| # | Radius (m) | Given input | Computed a (m/s²) | Notes |
|---|---|---|---|---|
| 1 | 0.50 | v = 10 m/s | 200 | a = v²/r |
| 2 | 1.20 | ω = 6 rad/s | 43.2 | a = ω²r |
| 3 | 0.30 | T = 0.8 s | 18.50 | a = 4π²r/T² |
| 4 | 0.75 | RPM = 120 | 118.44 | ω = 2π·RPM/60 |
Uniform circular motion has inward (centripetal) acceleration pointing to the center.
- a = v² / r where v is linear speed and r is radius.
- a = ω² r where ω is angular velocity in rad/s.
- a = 4π² r / T² where T is the period.
- a = 4π² r f² where f is frequency.
- ω = 2π f and ω = 2π·RPM/60 for conversions.
- Enter the radius and choose the correct radius unit.
- Provide one additional value: speed, angular velocity, period, frequency, or RPM.
- Choose units for speed or period when you use them.
- Click Calculate to view acceleration and derived motion values.
- Use Download CSV or Download PDF after a successful calculation.
Centripetal Acceleration in Uniform Circular Motion
In uniform circular motion, speed stays constant while direction changes continuously. That change in direction creates inward (centripetal) acceleration. This calculator reports a in m/s² and compares related motion values in consistent SI units. On Earth, 1 g equals about 9.81 m/s², useful for comparisons during design.
Choosing the Best Input Pair
You must enter radius and one additional quantity. If you know linear speed, use v and r for the simplest path. If your data comes from a motor or turntable, RPM with radius is usually fastest. For timing tests, period with radius gives stable results.
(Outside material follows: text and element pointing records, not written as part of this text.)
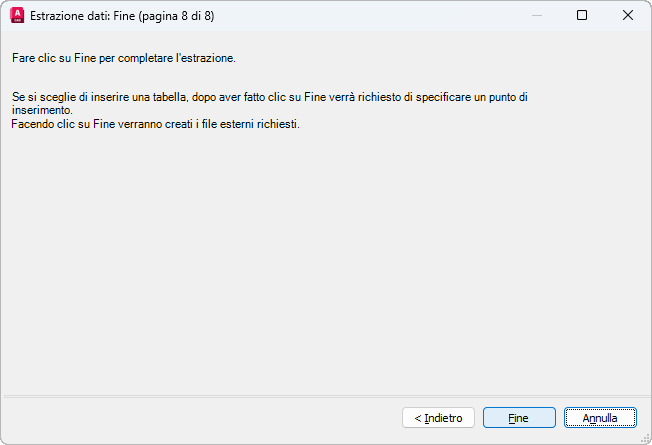Close the dialog with the X button

(x=627, y=15)
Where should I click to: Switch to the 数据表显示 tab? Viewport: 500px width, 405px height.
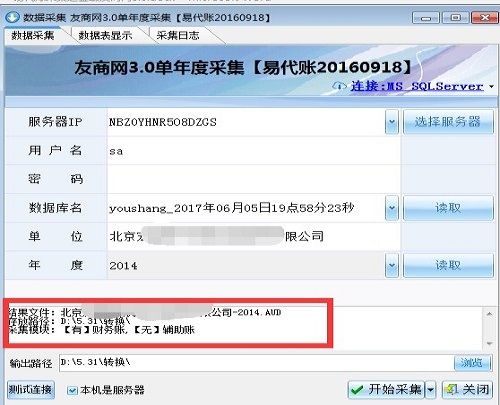pyautogui.click(x=105, y=35)
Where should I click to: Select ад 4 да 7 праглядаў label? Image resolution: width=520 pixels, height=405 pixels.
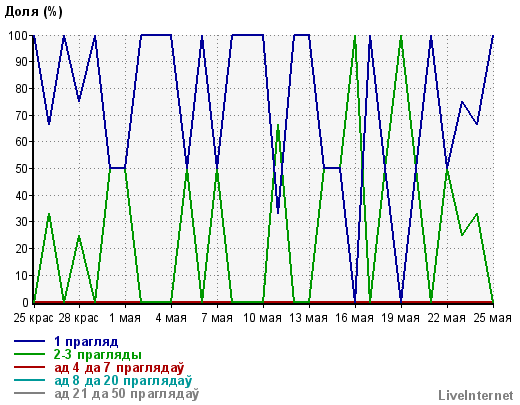click(x=119, y=367)
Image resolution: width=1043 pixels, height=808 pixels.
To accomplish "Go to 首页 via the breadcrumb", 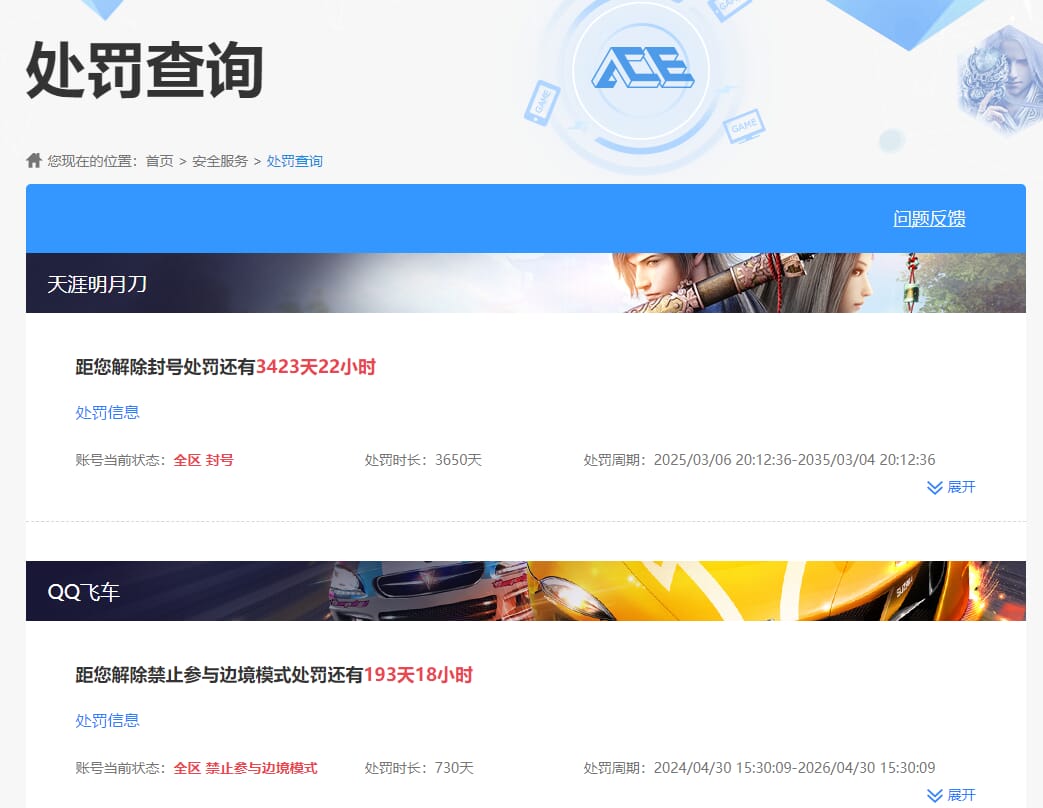I will [x=159, y=161].
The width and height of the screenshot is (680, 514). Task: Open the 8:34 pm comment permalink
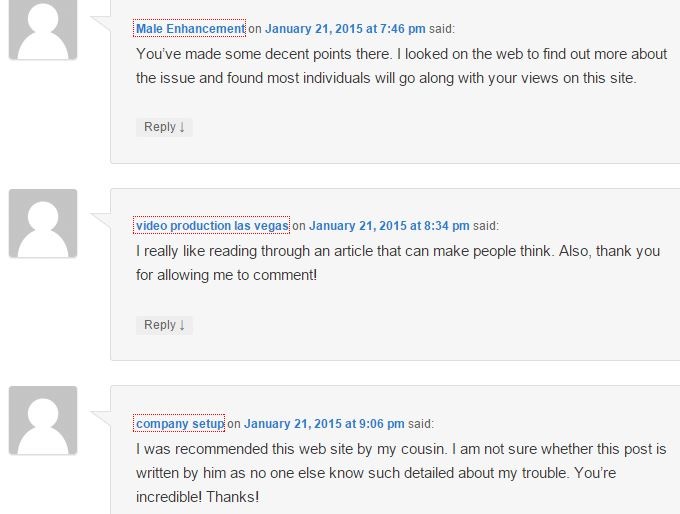tap(389, 226)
Typical Radius and Speed Ranges
Small lab setups often use r = 0.10–1.00 m with v = 1–20 m/s. A roller coaster loop might use r ≈ 12 m at v ≈ 25 m/s, giving a ≈ 52 m/s², about 5.3 g. A road curve with r = 150 m at v = 25 m/s yields a ≈ 4.17 m/s², roughly 0.43 g.
Period, Frequency, and RPM Conversions
Frequency f (Hz) is cycles per second, while period T (s) is time per cycle. They are reciprocals: f = 1/T. RPM is revolutions per minute, so f = RPM/60. The calculator converts these into angular velocity ω using ω = 2πf, then computes a from ω²r.
Error Checks and Unit Consistency
Radius must be greater than zero because division by r appears in v²/r. Negative speeds or frequencies are rejected since they represent magnitudes here. If you switch units, confirm the numeric value matches the unit label, for example 36 km/h equals 10 m/s.
Interpreting the Output Values
The derived speed v = ωr helps validate your input. If you entered both v and T, compare the implied v = 2πr/T to your measured v. Large discrepancies often indicate unit mix-ups or a non-uniform motion assumption.
Real World Examples
For r = 0.50 m and v = 10 m/s, the calculator returns a = 200 m/s². For a centrifuge at r = 0.10 m and 3000 RPM, ω ≈ 314 rad/s and a ≈ 9860 m/s². For low-Earth orbit, r ≈ 6.8×10^6 m and v ≈ 7700 m/s give a ≈ 8.7 m/s².
What inputs are required?
Enter radius and any one of: speed, angular velocity, period, frequency, or RPM. The calculator selects the first complete pair in its priority order and derives the rest.
Does the result include tangential acceleration?
No. It assumes uniform speed, so tangential acceleration is zero. The reported value is centripetal (radial) acceleration only.
Why is acceleration nonzero if speed is constant?
Acceleration measures change in velocity direction, not only speed. In circular motion the velocity vector rotates each instant, producing inward acceleration toward the center.
Can I compute acceleration without radius?
Not for a numeric a. Radius sets curvature; without it you cannot convert ω to v or v to a. Measure r from the rotation center to the moving point.
Why do my v and T disagree with ω or RPM?
They should agree when data is consistent: v = 2πr/T and ω = 2π/T. Differences usually come from unit mistakes, timing errors, or motion not being perfectly uniform.
How can I reduce centripetal acceleration?
Reduce speed, increase radius, or lower angular velocity/RPM. Because a scales with v² and with ω², small reductions in speed or RPM can significantly reduce acceleration.